_Task requirements_. How many lines of the data contain the word "agent"? Give only that number.

········

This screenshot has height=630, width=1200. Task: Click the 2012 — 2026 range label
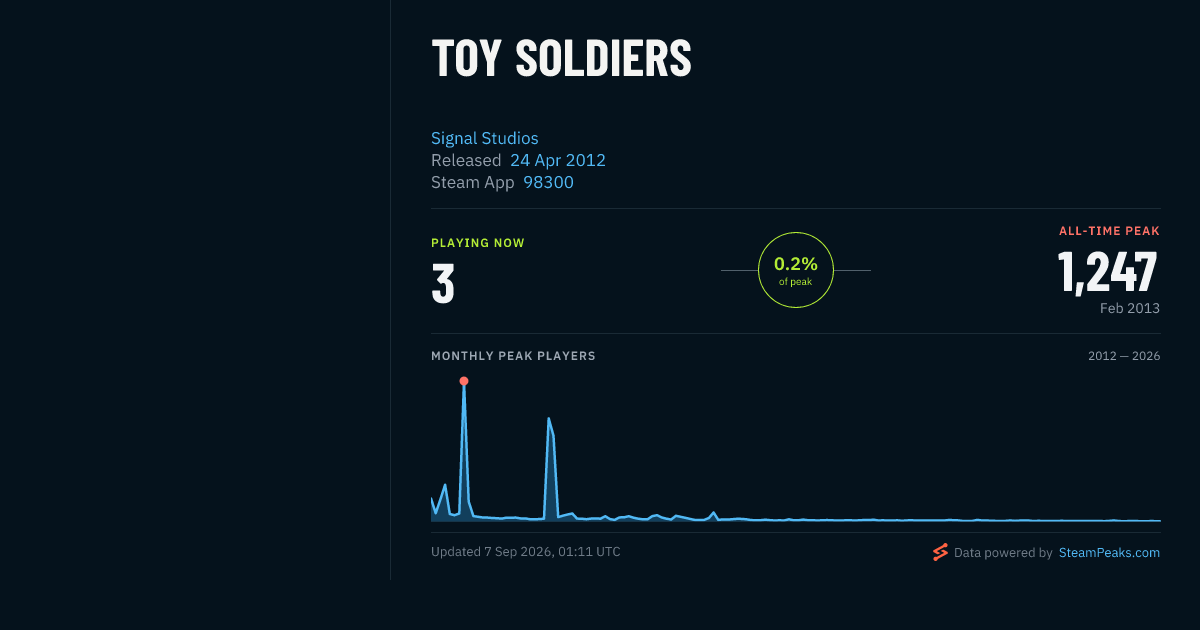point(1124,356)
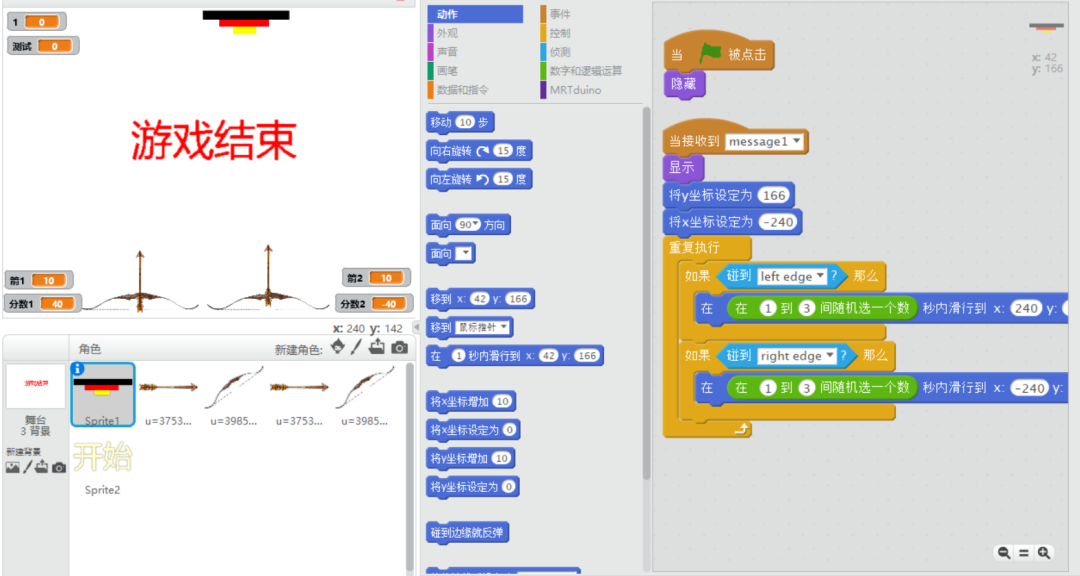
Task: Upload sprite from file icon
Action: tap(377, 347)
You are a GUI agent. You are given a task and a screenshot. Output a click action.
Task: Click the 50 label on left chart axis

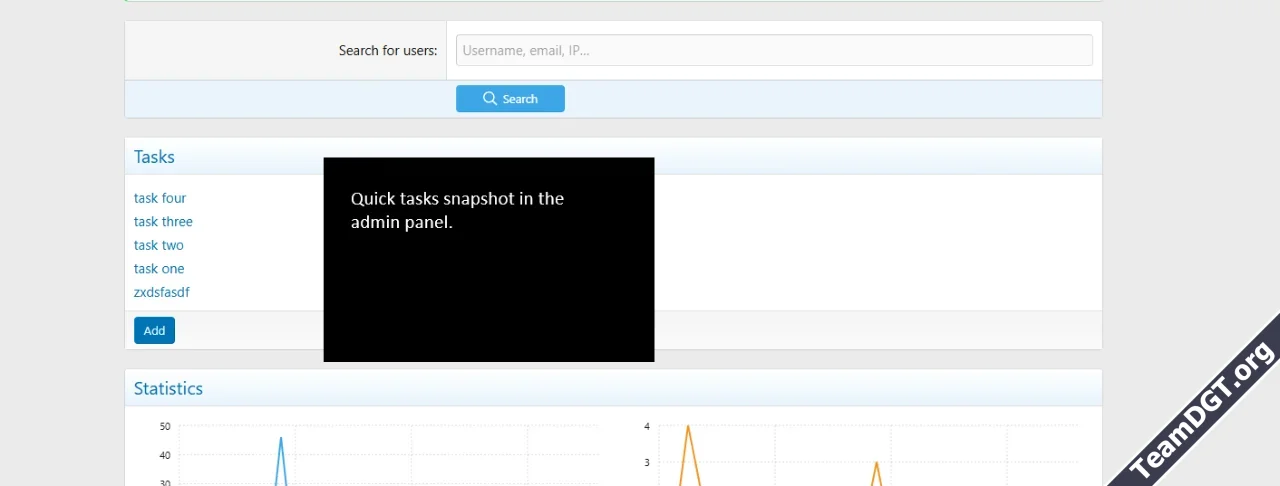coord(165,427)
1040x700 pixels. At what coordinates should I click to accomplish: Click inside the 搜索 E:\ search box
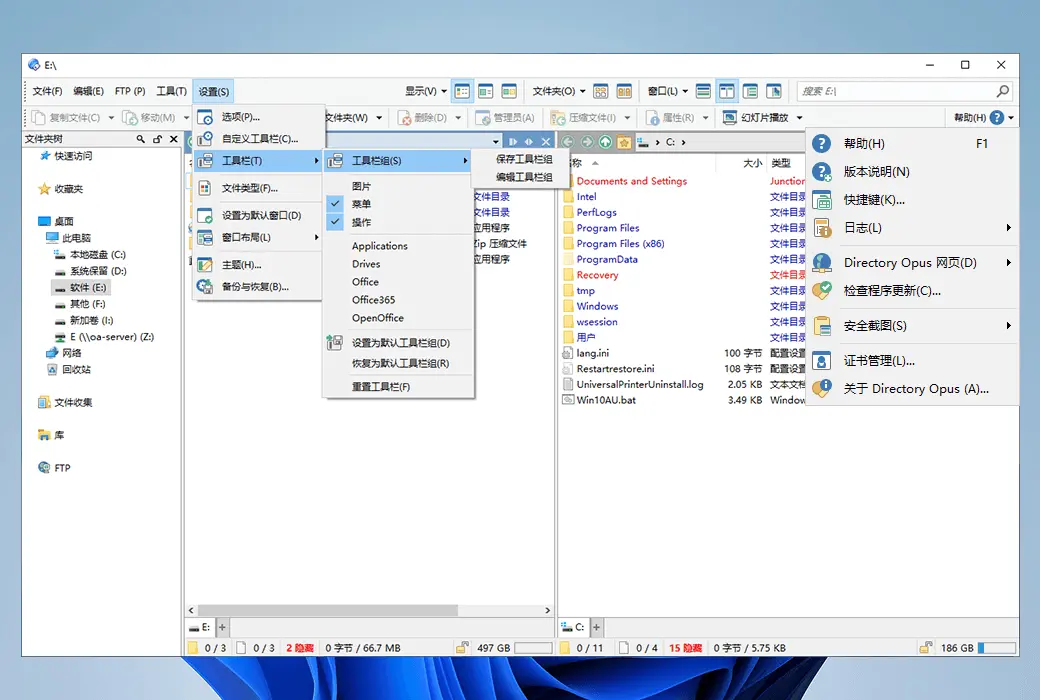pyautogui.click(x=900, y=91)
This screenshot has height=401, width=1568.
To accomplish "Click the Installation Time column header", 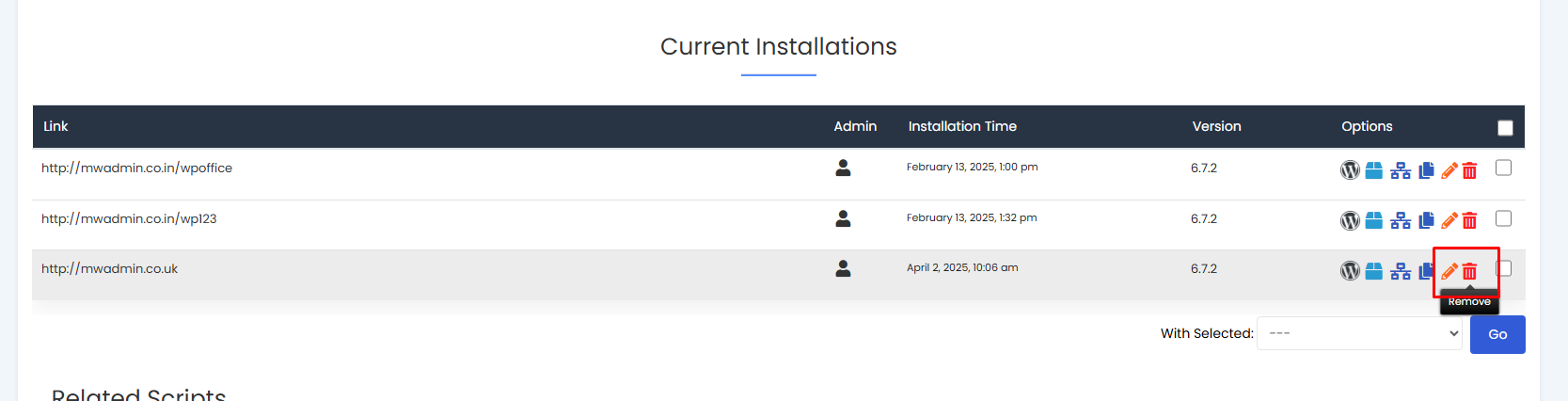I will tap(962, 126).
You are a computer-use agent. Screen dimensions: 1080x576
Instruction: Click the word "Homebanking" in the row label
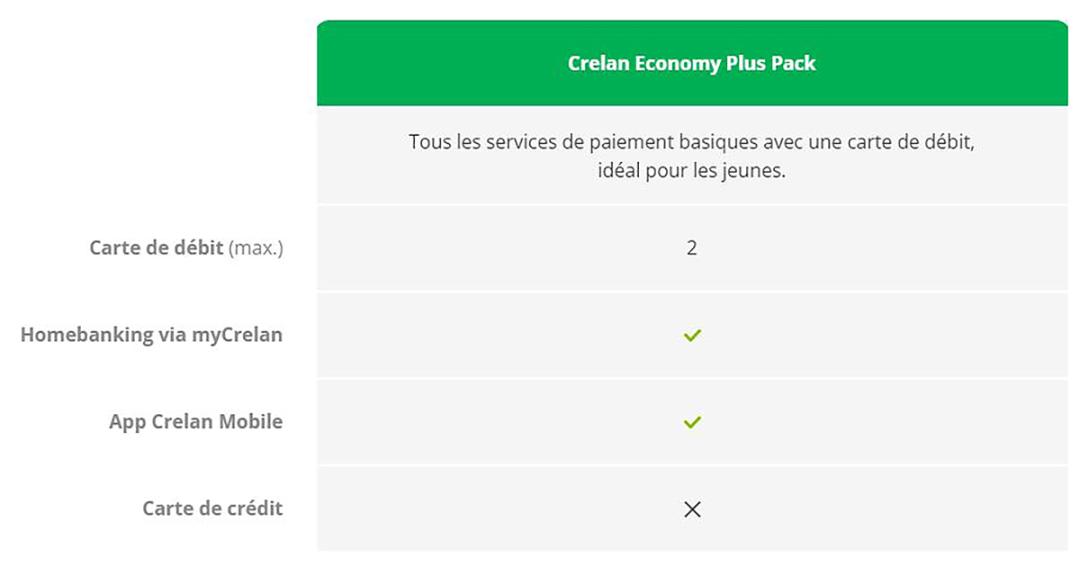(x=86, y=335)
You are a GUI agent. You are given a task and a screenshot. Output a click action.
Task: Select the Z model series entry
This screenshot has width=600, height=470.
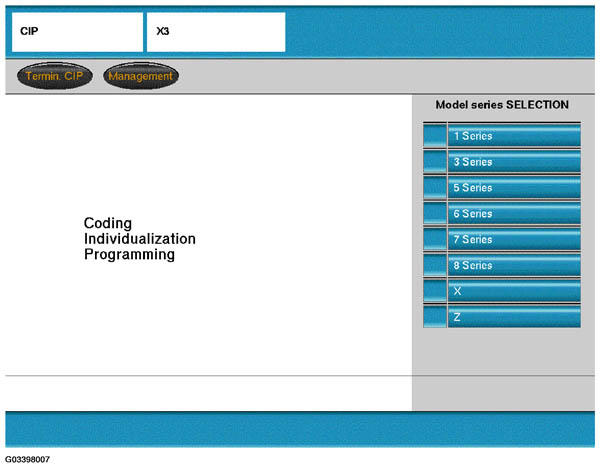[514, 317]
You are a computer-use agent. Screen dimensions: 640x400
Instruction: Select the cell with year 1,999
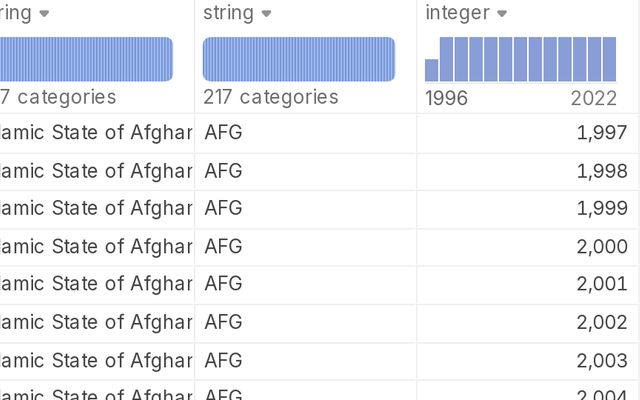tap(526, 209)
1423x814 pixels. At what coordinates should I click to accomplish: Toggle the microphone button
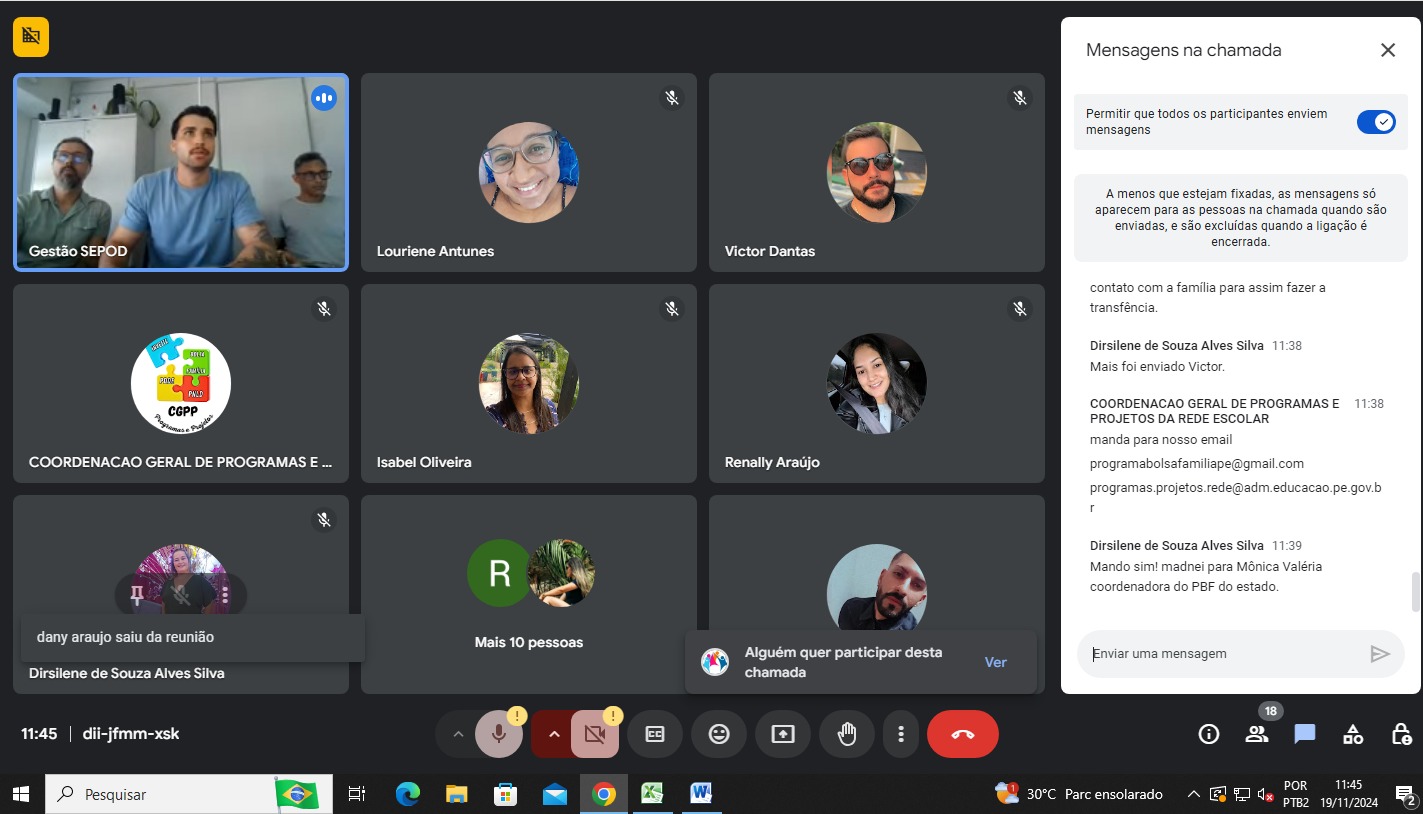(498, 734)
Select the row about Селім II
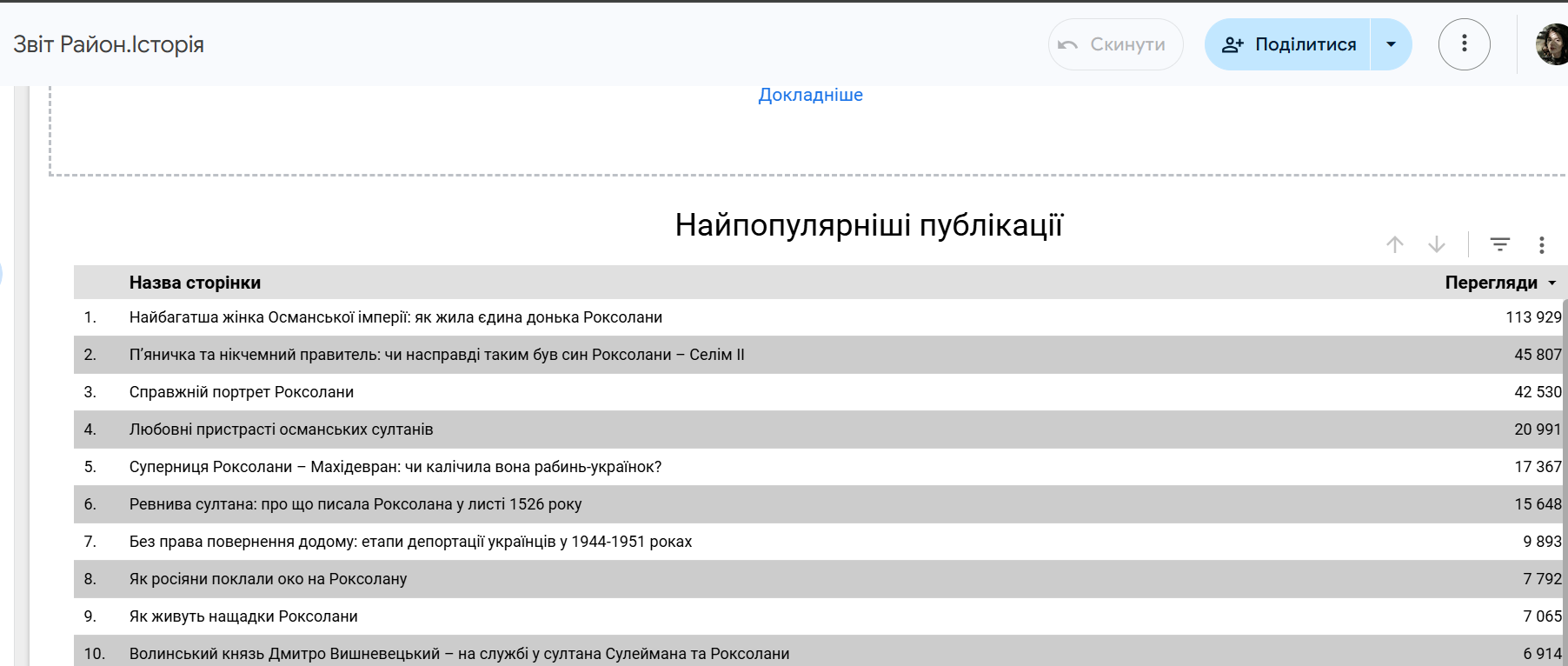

········

_Task solution_. 4